Freedom of speech involves two rights: the right to be free to express oneself or transmit information and "the right to receive information in a way that is unpolluted."

"It is increasingly difficult to form opinions freely, be it on a matter of religion or on a matter of politics or whatever it happens to be, if your intellectual diet is mediated primarily by some of the social media platforms," he said.

"We're in an era right now where there is sometimes an exclusive focus" on the freedom of expression with increasing pressure to have no restrictions at all and to let people speak as they want, he said.
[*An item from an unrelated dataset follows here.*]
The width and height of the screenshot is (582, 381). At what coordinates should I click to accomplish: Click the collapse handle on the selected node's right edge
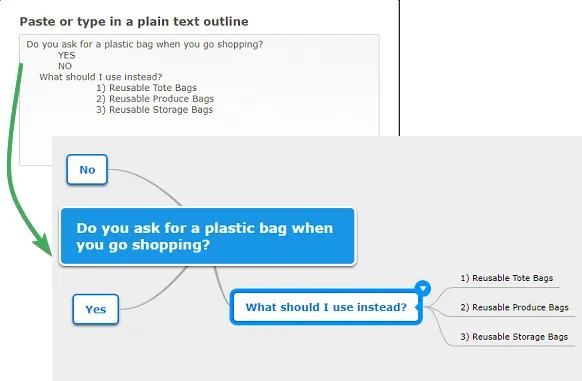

But, he said, "we have had for many, many years laws on defamation or libel that restrict people from saying things that are false and defamatory about other people," as well as privacy law protections and intellectual property considerations where "you can't just reveal people's trade secrets. So we know that that could not possibly be an absolute right."

While most of the panelists agreed that the opportunities offered by AI, especially in broadening everyone's access to education and health care, are greater than the risks, Santow cautioned that this may not be "the right calculus."

He recalled having a client who had been caught stealing but wanted leniency from the judge because, as the client said, "for each of the last six days, I was going to steal and I didn't. Surely, I get credit for that."

"That's just not how the law, or even frankly morality, works," Santow said. The same thing goes for AI and tech companies. "You don't get credit in human rights or ethical terms for all of the good uses of artificial intelligence if you are also causing human rights harm. You have to avoid human rights harm anyway."